Task requirements — Repeat exactly, and only, the lines of the entries below from the one with "About Us (65, 1238)" through the one with "[home] (24, 11)", both ends included.

Materials provided —
========================================

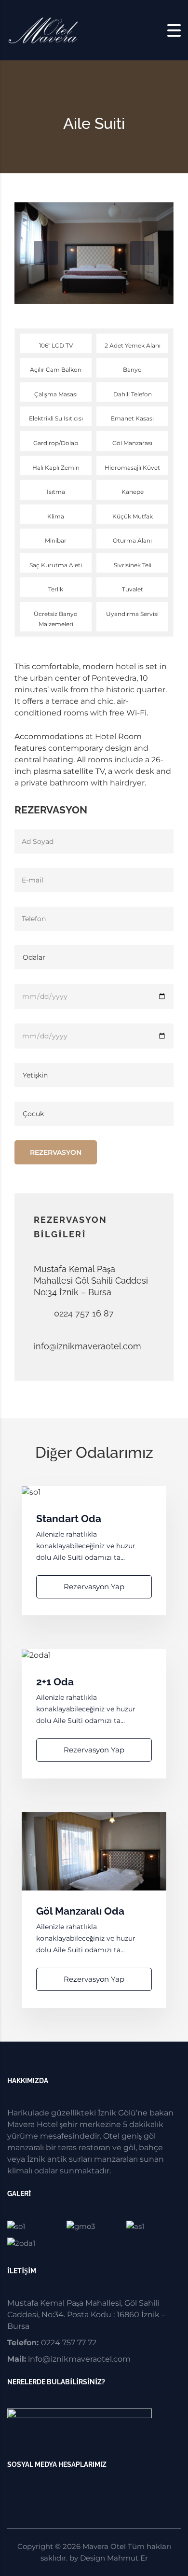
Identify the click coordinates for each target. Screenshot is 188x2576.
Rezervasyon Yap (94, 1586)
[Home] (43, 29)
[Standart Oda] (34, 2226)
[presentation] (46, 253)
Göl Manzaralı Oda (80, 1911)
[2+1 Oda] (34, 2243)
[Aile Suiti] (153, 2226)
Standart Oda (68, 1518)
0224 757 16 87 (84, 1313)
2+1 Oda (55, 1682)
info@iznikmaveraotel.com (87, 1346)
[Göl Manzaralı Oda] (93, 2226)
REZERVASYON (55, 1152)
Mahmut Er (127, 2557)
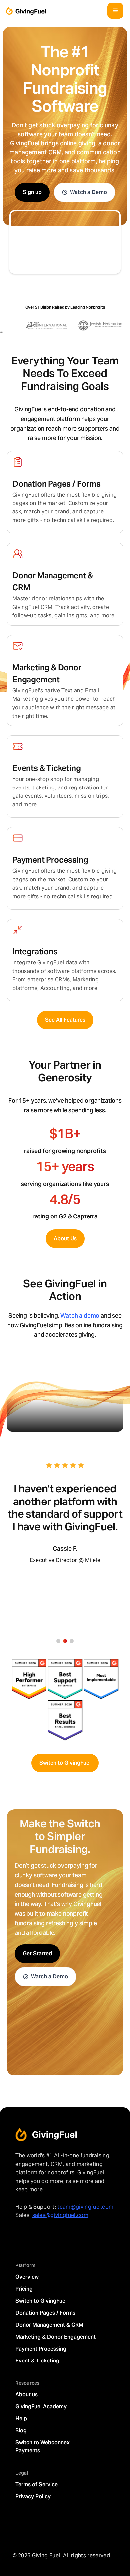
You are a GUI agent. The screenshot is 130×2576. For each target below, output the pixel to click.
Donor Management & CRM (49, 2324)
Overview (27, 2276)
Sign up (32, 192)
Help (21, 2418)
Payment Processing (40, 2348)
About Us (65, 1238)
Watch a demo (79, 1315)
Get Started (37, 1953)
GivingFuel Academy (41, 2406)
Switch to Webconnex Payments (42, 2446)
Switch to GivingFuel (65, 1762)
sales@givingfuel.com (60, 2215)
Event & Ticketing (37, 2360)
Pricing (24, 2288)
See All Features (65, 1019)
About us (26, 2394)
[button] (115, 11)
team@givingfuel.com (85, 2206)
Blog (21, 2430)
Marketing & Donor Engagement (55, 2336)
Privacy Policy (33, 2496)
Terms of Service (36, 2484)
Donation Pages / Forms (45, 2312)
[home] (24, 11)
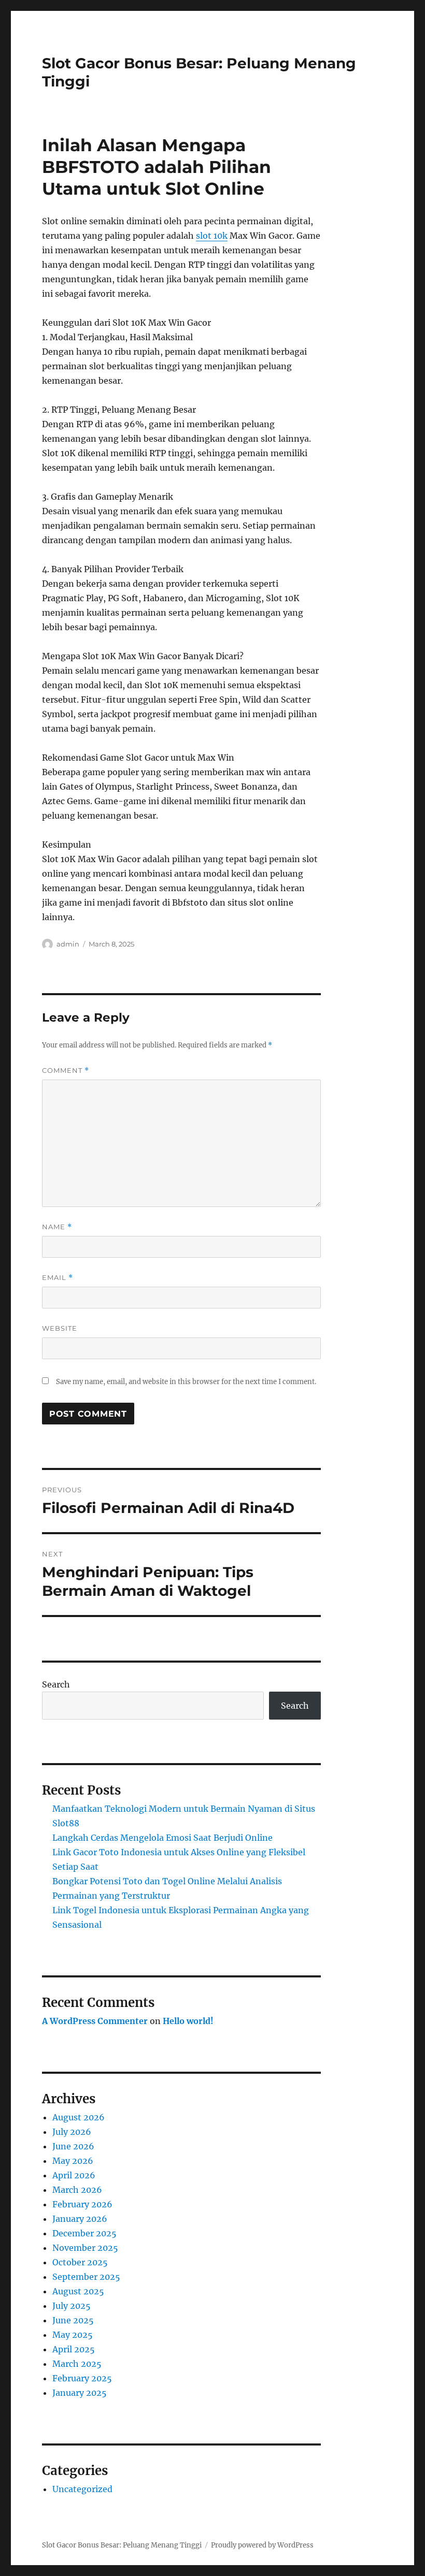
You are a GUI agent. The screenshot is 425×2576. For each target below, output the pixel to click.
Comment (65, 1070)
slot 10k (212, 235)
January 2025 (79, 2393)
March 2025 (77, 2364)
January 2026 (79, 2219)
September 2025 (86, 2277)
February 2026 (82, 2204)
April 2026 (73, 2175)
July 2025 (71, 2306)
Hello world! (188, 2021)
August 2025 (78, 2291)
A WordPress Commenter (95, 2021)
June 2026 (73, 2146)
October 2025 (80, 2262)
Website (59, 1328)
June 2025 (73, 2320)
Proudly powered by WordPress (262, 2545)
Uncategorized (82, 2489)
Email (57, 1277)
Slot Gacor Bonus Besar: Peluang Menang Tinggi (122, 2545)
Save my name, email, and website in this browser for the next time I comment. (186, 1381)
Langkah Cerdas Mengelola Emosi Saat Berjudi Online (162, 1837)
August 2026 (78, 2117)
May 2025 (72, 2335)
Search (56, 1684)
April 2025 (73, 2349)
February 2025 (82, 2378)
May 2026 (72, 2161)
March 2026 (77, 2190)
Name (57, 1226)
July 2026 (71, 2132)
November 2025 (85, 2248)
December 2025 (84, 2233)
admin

========================================

Response —
About Us (65, 1238)
Watch a demo (79, 1315)
Get Started (37, 1953)
GivingFuel Academy (41, 2406)
Switch to Webconnex Payments (42, 2446)
Switch to GivingFuel (65, 1762)
sales@givingfuel.com (60, 2215)
Event & Ticketing (37, 2360)
Pricing (24, 2288)
See All Features (65, 1019)
About us (26, 2394)
[button] (115, 11)
team@givingfuel.com (85, 2206)
Blog (21, 2430)
Marketing & Donor Engagement (55, 2336)
Privacy Policy (33, 2496)
Terms of Service (36, 2484)
Donation Pages / Forms (45, 2312)
[home] (24, 11)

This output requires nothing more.